**Instructions to follow**
Recast the part of the records that opens with the line containing "Click the leftmost" and closes with the line containing "Action: click(83, 280)" as a Markdown table with the columns No. and Line. Number each line in No., put its text in Line, and leave out blank lines.

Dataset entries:
== == ==
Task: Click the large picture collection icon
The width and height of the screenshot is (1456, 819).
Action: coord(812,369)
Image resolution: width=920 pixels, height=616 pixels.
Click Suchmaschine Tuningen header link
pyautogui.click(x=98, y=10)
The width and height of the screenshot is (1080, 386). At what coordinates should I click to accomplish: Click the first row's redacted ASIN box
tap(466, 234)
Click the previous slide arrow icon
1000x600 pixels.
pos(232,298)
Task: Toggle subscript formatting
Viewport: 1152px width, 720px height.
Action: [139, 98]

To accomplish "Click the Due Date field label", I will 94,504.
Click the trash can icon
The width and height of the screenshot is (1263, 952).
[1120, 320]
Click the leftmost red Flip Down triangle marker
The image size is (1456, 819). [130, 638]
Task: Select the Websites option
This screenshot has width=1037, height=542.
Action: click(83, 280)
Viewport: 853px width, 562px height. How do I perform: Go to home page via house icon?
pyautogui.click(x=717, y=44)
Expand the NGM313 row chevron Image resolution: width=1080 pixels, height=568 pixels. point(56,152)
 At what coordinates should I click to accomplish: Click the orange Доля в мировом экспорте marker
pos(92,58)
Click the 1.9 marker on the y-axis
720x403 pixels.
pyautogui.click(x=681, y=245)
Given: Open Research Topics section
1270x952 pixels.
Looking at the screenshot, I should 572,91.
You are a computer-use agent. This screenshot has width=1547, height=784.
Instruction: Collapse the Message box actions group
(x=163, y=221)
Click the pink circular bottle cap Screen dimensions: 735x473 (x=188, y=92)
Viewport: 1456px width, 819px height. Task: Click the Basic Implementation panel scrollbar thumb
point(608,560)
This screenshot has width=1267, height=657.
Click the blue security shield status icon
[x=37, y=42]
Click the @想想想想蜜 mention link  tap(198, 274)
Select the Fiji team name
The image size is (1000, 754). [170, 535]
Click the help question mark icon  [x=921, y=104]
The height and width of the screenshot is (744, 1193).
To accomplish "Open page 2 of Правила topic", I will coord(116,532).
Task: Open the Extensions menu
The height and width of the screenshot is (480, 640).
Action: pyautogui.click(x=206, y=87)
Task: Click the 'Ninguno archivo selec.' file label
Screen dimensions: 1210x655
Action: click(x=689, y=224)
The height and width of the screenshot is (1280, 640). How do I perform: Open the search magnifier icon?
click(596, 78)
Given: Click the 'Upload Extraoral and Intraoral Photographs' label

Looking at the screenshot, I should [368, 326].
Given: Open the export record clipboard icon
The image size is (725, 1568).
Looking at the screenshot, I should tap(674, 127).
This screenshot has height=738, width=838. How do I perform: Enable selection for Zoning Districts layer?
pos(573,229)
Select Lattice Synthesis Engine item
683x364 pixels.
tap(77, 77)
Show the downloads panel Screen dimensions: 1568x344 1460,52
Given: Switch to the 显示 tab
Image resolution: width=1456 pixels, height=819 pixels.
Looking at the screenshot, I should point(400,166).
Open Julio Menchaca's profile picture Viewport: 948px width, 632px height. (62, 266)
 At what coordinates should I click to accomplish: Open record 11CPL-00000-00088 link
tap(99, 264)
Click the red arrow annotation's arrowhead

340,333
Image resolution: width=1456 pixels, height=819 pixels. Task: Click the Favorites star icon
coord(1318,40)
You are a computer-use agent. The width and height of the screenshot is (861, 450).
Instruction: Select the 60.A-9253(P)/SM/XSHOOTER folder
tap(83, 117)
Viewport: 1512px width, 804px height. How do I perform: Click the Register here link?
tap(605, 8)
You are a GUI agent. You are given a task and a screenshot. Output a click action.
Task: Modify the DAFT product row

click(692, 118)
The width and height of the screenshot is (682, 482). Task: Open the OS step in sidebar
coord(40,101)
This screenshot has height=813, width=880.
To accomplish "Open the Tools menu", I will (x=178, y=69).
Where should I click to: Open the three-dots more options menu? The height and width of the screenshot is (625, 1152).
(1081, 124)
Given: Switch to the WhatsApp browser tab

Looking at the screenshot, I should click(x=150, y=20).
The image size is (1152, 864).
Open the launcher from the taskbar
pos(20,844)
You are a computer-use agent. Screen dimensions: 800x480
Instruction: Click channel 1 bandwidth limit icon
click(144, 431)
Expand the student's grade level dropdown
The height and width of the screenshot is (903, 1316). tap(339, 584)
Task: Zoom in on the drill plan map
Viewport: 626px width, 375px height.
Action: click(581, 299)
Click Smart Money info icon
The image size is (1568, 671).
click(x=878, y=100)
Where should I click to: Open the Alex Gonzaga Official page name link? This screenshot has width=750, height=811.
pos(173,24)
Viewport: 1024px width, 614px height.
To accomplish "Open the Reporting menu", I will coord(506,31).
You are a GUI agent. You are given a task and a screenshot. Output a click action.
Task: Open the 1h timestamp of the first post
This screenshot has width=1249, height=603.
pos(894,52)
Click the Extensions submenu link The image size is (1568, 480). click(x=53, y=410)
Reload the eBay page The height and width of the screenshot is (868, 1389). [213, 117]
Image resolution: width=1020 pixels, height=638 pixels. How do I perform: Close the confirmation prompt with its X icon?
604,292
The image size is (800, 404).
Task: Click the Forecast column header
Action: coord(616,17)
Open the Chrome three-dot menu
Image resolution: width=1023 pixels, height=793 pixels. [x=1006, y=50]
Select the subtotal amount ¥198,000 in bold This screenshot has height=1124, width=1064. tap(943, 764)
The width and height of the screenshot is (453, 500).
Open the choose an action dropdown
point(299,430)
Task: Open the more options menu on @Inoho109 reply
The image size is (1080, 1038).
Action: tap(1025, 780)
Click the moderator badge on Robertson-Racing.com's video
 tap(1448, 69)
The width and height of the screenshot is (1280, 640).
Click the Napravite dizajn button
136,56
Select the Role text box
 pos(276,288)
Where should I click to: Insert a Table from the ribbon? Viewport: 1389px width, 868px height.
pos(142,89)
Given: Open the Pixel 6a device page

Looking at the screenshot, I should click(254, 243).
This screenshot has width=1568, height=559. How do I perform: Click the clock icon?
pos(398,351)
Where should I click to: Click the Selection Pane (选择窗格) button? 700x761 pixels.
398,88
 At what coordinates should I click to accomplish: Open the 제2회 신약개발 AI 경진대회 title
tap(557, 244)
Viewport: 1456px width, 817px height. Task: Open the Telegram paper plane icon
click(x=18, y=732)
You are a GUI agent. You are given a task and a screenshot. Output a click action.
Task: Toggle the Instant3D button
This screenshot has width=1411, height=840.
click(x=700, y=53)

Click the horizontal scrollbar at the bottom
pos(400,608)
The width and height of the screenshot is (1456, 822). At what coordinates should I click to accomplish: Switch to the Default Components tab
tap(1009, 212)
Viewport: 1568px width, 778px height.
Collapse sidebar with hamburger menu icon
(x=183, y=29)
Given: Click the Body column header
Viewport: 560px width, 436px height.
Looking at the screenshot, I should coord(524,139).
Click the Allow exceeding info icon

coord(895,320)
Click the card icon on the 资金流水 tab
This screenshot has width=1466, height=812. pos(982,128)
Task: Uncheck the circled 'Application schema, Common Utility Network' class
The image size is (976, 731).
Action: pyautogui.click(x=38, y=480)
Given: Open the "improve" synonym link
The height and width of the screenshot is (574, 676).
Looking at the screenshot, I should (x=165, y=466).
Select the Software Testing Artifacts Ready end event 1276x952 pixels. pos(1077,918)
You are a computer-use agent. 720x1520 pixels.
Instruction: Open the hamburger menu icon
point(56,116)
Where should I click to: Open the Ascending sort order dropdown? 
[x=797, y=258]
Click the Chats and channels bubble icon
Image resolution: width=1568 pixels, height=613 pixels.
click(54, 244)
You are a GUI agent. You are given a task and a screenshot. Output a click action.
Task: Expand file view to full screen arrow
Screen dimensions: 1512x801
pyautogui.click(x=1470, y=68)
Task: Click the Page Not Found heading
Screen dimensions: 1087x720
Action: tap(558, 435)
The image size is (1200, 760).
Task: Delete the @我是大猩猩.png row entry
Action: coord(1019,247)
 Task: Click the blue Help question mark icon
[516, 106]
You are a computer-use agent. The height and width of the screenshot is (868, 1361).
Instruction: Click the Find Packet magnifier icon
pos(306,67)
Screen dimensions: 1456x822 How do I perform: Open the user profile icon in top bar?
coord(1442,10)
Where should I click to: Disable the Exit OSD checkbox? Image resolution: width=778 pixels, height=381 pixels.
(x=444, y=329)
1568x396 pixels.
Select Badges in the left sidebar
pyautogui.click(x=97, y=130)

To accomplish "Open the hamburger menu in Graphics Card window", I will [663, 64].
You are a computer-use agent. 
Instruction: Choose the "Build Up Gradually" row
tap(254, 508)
== == ==
**Response to this exercise**
| No. | Line |
|---|---|
| 1 | Click the leftmost red Flip Down triangle marker |
| 2 | The image size is (1456, 819). [130, 638] |
| 3 | Task: Select the Websites option |
| 4 | This screenshot has width=1037, height=542. |
| 5 | Action: click(83, 280) |